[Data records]
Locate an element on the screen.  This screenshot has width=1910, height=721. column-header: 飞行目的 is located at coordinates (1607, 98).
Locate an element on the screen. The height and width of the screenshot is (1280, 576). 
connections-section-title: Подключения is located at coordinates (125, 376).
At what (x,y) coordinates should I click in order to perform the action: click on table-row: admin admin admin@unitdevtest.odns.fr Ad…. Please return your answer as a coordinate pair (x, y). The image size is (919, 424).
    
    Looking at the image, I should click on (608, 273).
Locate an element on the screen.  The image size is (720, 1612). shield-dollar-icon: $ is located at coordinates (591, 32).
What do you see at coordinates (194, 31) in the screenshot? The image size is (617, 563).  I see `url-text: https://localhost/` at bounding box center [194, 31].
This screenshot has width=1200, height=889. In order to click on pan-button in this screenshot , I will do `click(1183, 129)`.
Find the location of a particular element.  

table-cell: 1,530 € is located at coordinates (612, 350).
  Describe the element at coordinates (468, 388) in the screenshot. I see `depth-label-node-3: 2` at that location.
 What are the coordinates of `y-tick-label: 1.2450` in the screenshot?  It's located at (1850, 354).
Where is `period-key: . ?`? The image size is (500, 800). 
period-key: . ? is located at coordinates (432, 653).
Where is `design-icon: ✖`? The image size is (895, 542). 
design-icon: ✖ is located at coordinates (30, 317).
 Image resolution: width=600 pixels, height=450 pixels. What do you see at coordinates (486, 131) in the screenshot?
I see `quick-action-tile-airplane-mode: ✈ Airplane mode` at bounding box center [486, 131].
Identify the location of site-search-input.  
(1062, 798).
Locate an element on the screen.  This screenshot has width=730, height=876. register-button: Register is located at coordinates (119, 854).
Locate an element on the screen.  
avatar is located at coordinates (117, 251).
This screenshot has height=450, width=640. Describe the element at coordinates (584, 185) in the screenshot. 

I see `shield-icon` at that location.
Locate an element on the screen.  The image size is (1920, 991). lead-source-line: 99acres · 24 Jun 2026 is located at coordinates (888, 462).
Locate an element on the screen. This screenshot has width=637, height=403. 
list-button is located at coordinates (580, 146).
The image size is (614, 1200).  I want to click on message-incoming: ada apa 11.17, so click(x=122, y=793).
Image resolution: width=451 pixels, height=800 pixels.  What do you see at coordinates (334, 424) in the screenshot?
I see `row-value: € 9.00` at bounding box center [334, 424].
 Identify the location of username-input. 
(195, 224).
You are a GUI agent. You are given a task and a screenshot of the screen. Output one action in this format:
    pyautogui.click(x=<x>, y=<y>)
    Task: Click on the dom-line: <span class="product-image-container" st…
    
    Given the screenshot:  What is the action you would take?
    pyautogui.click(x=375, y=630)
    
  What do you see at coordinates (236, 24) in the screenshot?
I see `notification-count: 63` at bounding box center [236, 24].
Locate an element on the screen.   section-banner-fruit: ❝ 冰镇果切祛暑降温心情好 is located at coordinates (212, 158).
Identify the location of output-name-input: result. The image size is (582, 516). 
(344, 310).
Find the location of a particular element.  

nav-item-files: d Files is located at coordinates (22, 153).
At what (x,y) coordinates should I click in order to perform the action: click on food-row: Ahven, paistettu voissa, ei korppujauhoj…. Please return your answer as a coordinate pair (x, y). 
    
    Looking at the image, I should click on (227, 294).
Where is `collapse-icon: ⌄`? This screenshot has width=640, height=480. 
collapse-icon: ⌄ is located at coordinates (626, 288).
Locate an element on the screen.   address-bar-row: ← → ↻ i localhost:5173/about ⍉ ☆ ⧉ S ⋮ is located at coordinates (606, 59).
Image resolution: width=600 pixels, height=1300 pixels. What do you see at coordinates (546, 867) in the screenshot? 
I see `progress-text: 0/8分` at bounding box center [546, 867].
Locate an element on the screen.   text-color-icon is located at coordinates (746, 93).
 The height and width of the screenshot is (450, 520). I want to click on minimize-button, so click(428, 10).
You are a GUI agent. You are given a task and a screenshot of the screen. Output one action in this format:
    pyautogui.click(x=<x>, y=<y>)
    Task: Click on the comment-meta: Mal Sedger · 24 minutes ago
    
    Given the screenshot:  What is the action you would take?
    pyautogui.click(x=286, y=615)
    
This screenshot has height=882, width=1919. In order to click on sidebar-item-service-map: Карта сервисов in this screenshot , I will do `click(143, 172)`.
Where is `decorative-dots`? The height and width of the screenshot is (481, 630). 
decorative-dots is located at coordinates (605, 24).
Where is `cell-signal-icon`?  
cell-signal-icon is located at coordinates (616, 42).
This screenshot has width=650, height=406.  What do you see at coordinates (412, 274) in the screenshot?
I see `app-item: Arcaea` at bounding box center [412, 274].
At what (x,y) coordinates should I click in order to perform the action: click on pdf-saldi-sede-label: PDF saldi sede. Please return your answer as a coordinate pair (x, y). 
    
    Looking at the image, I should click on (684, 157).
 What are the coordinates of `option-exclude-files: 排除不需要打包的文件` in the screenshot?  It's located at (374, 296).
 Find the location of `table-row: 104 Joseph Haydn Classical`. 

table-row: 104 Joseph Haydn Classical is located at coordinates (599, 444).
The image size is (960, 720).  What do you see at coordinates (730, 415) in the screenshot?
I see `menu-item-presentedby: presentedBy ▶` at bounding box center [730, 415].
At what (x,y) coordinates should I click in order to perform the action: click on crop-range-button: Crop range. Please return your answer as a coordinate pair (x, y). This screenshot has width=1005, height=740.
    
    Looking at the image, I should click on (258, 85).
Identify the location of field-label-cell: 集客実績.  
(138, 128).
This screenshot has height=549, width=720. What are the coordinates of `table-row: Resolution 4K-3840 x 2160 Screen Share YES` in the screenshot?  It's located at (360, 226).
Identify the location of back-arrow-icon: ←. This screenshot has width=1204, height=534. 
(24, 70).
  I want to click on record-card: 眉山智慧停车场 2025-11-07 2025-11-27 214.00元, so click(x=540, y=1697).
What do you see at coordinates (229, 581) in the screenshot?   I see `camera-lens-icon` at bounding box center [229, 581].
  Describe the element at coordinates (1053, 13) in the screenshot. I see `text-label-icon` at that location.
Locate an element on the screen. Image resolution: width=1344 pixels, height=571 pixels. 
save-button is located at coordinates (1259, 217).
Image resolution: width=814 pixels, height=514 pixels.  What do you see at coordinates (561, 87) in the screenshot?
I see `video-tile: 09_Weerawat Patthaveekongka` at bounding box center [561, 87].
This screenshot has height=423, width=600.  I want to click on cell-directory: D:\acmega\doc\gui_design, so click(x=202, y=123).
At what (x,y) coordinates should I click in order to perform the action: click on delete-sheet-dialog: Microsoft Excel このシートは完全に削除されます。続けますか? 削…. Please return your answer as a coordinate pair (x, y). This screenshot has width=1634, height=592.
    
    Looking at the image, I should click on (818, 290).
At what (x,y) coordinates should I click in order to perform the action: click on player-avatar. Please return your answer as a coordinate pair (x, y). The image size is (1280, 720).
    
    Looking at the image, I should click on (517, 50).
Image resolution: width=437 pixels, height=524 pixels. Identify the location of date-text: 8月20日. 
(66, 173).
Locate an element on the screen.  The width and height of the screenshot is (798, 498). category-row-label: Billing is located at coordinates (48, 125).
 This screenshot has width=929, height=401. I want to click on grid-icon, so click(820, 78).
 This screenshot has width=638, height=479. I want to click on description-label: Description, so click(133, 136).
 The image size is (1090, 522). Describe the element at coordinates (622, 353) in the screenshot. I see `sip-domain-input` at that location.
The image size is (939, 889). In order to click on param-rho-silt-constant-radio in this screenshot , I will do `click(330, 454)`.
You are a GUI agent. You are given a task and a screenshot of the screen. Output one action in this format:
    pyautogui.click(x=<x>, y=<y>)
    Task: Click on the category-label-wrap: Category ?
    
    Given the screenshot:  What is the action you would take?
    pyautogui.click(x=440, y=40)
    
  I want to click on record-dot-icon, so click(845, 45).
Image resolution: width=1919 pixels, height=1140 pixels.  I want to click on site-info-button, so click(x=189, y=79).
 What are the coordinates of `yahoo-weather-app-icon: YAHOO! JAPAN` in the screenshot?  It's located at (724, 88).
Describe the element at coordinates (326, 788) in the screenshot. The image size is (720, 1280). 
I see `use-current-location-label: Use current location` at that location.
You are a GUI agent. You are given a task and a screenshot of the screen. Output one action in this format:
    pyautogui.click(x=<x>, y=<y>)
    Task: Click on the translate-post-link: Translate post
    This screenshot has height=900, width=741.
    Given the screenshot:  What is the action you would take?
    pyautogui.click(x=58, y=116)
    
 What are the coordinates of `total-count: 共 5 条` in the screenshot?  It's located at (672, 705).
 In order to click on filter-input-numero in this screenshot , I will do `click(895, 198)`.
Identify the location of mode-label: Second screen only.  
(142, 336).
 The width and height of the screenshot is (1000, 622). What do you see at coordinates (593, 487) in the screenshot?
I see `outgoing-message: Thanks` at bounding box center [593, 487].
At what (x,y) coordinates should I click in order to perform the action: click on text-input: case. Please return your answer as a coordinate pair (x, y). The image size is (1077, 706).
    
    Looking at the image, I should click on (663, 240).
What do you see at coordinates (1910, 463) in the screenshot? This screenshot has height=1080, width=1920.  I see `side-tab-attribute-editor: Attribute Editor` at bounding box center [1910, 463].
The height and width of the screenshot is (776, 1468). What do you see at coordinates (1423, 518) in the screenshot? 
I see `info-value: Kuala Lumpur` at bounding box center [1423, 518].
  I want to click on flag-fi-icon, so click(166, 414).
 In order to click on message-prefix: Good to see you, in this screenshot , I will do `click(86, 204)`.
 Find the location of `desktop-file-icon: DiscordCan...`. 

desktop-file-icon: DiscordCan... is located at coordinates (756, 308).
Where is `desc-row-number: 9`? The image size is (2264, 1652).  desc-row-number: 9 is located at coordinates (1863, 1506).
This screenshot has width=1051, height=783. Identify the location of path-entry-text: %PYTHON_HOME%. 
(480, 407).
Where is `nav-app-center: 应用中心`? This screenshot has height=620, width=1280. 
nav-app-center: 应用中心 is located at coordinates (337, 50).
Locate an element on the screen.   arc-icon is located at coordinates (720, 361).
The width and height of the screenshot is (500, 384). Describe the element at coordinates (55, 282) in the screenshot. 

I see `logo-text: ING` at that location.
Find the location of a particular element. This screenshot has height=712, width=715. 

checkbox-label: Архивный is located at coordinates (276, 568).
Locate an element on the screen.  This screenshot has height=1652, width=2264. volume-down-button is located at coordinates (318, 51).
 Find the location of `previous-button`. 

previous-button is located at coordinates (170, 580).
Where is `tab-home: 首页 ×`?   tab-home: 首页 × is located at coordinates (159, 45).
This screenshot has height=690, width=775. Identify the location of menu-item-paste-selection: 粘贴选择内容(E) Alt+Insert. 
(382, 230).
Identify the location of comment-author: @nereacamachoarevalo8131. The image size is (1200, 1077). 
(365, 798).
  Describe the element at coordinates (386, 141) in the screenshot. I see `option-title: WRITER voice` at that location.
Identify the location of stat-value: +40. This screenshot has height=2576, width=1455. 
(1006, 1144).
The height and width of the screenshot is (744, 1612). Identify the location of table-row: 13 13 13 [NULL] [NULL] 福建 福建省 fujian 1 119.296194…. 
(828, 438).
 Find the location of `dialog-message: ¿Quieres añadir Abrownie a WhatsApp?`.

__THE TASK__
Arrange the part of the listing that opens with the line containing "Locate an element on the screen. Image" and closes with the line containing "Looking at the image, I should click on (818, 290)." as a Markdown table with the columns Row and Line, numbering each line and leaving out blank lines.

__EXPECTED ANSWER__
| Row | Line |
|---|---|
| 1 | Locate an element on the screen. Image resolution: width=1344 pixels, height=571 pixels.  |
| 2 | save-button is located at coordinates (1259, 217). |
| 3 | Image resolution: width=814 pixels, height=514 pixels.  What do you see at coordinates (561, 87) in the screenshot? |
| 4 | I see `video-tile: 09_Weerawat Patthaveekongka` at bounding box center [561, 87]. |
| 5 | This screenshot has height=423, width=600.  I want to click on cell-directory: D:\acmega\doc\gui_design, so click(x=202, y=123). |
| 6 | At what (x,y) coordinates should I click in order to perform the action: click on delete-sheet-dialog: Microsoft Excel このシートは完全に削除されます。続けますか? 削…. Please return your answer as a coordinate pair (x, y). This screenshot has width=1634, height=592. |
| 7 |     Looking at the image, I should click on (818, 290). |